COMESA in collaboration with the African Union (AU), Indian Ocean Commission (IOC), Institute for Security Studies (ISS) and other partners, convened the 4th Intergenerational Dialogue Forum for the Island States region from 1 to 3 September 2025 in Belle Mare, Mauritius. 

This year’s Forum focused on strengthening intergenerational collaboration to address key challenges across the Island States region, including maritime insecurity, climate crises, democratic governance and electoral instability, and conflict resolution.  Through inclusive and multi-dimensional dialogue, the event aimed to advance peacebuilding efforts and promote long-term regional stability.

  Under the theme “Building Peace, Healing Divides: Intergenerational Action for Conflict Prevention, Democratic Governance and Gender Justice”, the Forum sought to primarily foster an open dialogue between youth and the seasoned generations to strengthen mutual understanding and cooperation on peacebuilding and governance issues in the island region. 

It also equipped youth with the knowledge to address maritime insecurity and climate crises while promoting sustainable use of the blue economy as a peacebuilding strategy. Other topics discussed included the need to raise awareness of gender-based violence as a systematic barrier to peace and advocate for the integration of gender justice into peacebuilding initiatives. 

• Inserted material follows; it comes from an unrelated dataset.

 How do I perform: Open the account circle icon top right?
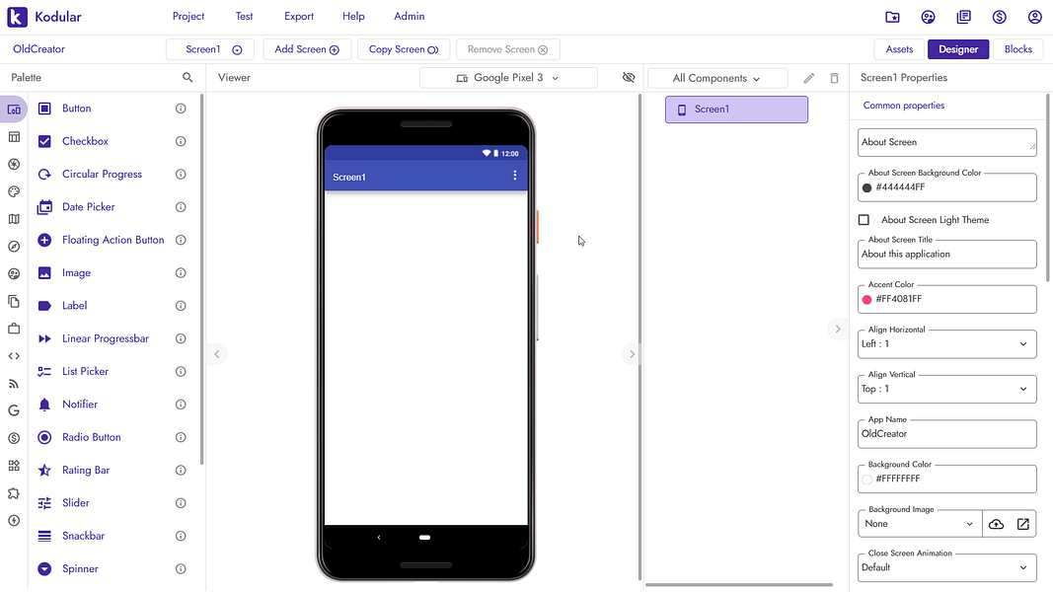coord(1034,16)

To kick start the forum, COMESA Assistant Secretary General – Administration and Finance, Dr Dev Haman described the gathering as timely as youth are playing a key role in society.

“The heart of this Forum is dialogue. Intergenerational dialogue is about breaking stereotypes, challenging mistrust, and building understanding across age groups. It creates spaces where ideas and wisdom meet, where youth energy merges with decades of elderly experience and wisdom,” he said.

African Union Chairperson of the Panel of the Wise, Hon. Justice Effie Owour said: 

“The experience of Island States offers lessons for the entire continent. We see resilience in how communities create ways to thrive with limited resources”.

The Dialogue Forum brought together youth representatives and stakeholders from Comoros, Seychelles, Mauritius, Madagascar, and La Réunion.  

Participation also included the African Union Panel of the Wise, members of the COMESA Youth Advisory Panel, the FEMWISE, African Union Youth Ambassador for Peace for East Africa, Horn of Africa Youth Network and the Indian Ocean Regional Youth Parliament among others.

The dialogue forum produced an Action Plan Document with  programmatic and policy recommendations including among others, the need to intergrate awareness of Gender Based Violence into school curricula and community programmes, utilising local languages and cultural contexts to ensure resonance, a call to Member States to ratify and fully implement existing regional agreements, and Introduce conflict resolution, values techniques and reinforce civic education in schools.